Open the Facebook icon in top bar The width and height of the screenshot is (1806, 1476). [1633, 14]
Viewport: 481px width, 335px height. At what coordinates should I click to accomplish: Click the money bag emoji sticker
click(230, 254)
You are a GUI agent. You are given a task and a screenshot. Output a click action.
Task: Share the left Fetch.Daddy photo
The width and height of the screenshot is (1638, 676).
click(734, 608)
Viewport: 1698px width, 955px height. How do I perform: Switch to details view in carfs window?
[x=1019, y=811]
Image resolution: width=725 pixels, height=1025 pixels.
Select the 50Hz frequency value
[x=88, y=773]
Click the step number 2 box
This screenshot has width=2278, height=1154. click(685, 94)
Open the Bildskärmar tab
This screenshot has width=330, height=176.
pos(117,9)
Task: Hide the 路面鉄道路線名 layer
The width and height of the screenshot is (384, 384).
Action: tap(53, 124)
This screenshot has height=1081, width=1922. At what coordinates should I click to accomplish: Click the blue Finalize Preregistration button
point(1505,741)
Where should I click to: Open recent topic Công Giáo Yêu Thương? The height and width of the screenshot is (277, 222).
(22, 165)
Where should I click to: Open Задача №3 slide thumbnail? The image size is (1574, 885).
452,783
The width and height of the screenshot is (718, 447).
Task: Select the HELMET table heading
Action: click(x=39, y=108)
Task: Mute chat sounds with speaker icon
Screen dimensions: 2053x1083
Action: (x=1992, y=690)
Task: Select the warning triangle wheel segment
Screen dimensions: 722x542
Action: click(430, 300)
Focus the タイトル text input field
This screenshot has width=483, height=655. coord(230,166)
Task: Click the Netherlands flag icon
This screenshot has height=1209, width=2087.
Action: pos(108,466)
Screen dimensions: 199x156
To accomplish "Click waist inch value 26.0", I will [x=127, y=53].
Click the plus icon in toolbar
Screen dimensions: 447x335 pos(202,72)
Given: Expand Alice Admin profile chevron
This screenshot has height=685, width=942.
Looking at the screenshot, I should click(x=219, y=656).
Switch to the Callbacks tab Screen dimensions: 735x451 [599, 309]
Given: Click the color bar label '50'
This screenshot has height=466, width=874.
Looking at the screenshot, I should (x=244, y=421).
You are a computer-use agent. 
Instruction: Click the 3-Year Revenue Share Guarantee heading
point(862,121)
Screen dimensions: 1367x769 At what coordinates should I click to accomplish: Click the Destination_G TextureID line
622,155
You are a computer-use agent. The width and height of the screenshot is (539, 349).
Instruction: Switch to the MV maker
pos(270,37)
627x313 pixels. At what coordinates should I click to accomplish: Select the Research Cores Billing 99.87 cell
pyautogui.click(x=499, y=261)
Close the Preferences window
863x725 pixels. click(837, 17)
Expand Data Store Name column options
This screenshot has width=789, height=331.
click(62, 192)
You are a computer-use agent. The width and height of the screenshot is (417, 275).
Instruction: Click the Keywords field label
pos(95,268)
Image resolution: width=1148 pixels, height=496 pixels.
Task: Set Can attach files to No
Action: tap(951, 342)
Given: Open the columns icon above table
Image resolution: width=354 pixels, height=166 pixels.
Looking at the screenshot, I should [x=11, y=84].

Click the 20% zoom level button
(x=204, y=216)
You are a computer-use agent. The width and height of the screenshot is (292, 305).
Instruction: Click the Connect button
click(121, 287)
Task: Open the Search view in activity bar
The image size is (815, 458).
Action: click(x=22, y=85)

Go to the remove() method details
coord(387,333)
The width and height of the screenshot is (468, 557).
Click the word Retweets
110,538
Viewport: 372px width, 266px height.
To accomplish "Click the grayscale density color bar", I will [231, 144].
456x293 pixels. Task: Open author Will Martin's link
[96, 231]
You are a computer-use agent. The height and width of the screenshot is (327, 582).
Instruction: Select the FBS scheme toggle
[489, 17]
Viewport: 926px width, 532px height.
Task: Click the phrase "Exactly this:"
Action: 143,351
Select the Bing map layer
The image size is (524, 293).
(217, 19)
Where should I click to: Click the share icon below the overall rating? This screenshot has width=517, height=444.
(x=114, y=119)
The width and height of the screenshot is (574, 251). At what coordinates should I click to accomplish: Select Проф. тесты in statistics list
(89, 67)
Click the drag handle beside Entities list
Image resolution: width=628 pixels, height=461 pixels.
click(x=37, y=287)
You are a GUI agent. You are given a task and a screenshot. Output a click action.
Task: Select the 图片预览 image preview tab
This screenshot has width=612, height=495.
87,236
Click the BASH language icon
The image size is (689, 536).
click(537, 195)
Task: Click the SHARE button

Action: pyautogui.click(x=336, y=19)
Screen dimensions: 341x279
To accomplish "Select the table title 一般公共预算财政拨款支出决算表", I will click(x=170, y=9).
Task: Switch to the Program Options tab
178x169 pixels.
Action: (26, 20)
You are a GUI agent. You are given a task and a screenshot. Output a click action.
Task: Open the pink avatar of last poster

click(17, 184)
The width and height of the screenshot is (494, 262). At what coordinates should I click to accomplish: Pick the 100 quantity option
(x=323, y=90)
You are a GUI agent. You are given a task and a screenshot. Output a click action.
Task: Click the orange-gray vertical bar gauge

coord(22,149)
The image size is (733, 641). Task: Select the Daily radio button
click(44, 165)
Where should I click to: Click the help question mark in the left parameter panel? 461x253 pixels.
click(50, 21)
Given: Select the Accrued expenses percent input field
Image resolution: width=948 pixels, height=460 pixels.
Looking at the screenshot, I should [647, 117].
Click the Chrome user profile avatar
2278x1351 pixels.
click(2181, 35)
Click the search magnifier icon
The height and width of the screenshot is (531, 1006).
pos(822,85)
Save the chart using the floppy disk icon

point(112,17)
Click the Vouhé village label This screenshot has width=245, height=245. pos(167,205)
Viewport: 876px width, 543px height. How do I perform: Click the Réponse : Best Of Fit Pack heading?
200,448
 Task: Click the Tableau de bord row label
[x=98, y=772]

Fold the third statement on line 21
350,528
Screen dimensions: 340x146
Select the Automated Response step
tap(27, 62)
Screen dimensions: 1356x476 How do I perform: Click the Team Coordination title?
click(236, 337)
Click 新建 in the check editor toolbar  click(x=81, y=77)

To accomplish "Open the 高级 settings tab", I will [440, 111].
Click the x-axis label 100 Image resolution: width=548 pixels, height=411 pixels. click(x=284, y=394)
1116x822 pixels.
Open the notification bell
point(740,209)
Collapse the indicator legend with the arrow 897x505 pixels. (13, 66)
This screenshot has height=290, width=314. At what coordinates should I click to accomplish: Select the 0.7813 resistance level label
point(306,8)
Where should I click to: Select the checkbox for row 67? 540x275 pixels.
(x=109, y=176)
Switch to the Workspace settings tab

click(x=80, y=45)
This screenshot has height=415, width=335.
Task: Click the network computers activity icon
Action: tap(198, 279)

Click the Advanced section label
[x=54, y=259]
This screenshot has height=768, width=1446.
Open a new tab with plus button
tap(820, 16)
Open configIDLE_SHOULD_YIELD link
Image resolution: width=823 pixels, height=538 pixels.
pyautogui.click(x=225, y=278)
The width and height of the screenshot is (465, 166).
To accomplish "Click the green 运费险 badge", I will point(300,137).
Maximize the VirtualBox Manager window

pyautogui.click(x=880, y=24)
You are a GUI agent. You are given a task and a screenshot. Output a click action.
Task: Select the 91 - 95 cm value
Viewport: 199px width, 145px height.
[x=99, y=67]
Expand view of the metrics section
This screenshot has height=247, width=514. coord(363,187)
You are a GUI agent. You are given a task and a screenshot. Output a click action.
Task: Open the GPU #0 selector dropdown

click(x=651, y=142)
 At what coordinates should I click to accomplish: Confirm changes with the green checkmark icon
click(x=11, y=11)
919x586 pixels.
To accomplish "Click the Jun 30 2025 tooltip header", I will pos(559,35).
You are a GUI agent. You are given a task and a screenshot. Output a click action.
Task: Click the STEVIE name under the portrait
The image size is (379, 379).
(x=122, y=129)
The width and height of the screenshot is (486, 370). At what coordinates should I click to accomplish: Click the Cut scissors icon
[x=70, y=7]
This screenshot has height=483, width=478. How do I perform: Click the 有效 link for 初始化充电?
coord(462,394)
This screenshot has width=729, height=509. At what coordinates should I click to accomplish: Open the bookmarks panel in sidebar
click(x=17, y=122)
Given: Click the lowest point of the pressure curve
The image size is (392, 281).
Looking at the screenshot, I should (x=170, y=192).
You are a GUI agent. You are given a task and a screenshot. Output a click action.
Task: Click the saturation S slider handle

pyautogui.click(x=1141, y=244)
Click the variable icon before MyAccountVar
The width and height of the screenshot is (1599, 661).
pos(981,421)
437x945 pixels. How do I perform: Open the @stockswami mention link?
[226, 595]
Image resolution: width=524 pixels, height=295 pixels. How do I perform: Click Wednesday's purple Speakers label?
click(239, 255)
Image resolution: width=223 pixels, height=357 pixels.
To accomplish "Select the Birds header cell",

· · · ·

Given task: Quote verbatim the lines of the material above, from the line containing "Screen dimensions: 341x279" through the line containing "Action: (26, 20)", including both.

Correct answer:
Screen dimensions: 341x279
To accomplish "Select the table title 一般公共预算财政拨款支出决算表", I will click(x=170, y=9).
Task: Switch to the Program Options tab
178x169 pixels.
Action: (26, 20)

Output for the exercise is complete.